Late afternoon: still raining, but a blue ribbon was widening along the south-western horizon. On with our coats, hats, gloves and boots, across the footpath, past sheep with soggy fleeces sheltering under hedges, through arable fields striped with green corduroy patterns of autumn-drilled barley.
By the time we reached the lane, known locally as the Mile Lonnen, the rain has stopped. Just the sound of water trickling into ditches filled with autumn leaves and floating crab apples. A flock of lapwings drops into a saturated pasture, looking for worms forced to the surface of waterlogged ground.

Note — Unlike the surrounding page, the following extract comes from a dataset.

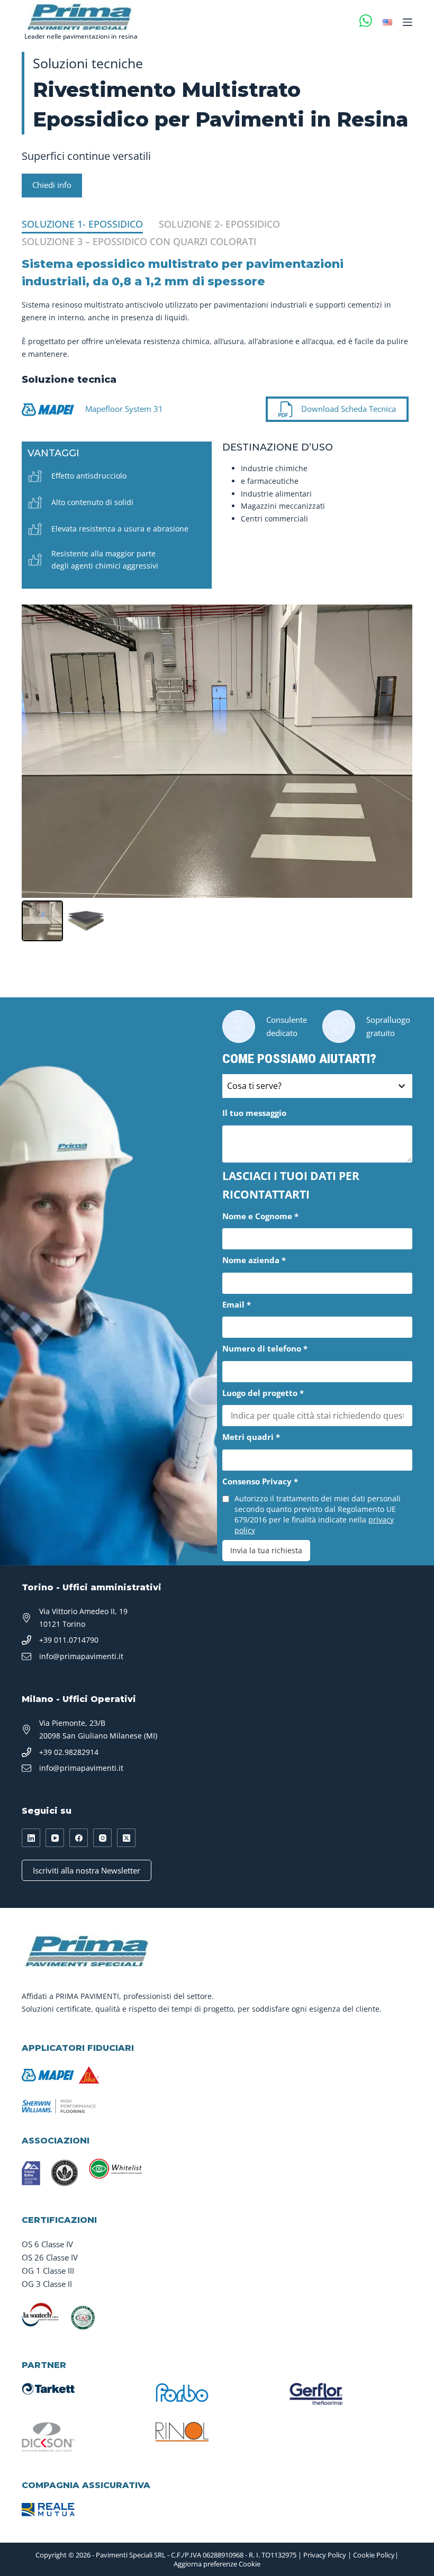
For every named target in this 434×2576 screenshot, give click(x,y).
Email (236, 1304)
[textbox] (307, 1086)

Then the clouds part and a tide of sunshine floods across fields and hedgerows, energising the landscape with dazzling intensity, spotlighting bare-limbed ashes and berry-laden hawthorns against distant hills still swathed in cloud shadow. For a few minutes, every rain-glossed autumn leaf, scarlet rosehip and crimson haw hangs bejewelled with raindrops, until a breeze – drawn in by convection currents rising from sun-warmed asphalt – shakes them free.
There has been a bumper crop of hawthorn berries hereabouts this autumn but, so far, few redwings and no fieldfares to strip the branches bare. Blackbirds have had the feast almost to themselves, but the intensity of the passing storm leaves windfalls in the road for another beneficiary: a very young wood mouse.
It’s unusual to see one of these little rodents abroad in bright sunlight; they are crepuscular creatures. Perhaps this one has been taken unawares by the sudden transformation of a day that, until now, had hardly seemed to dawn. Oblivious to our presence, just a yard from our feet, it is preoccupied with gnawing soft flesh from fallen haws, then extracting seed kernels with sharp incisors. We hurry on to the end of the lane, casting giant shadows as the sun sinks lower over Weardale’s distant fell tops, just in time to watch it set.
A day that might have been forgettable, made memorable by a mouse and a late break in the clouds.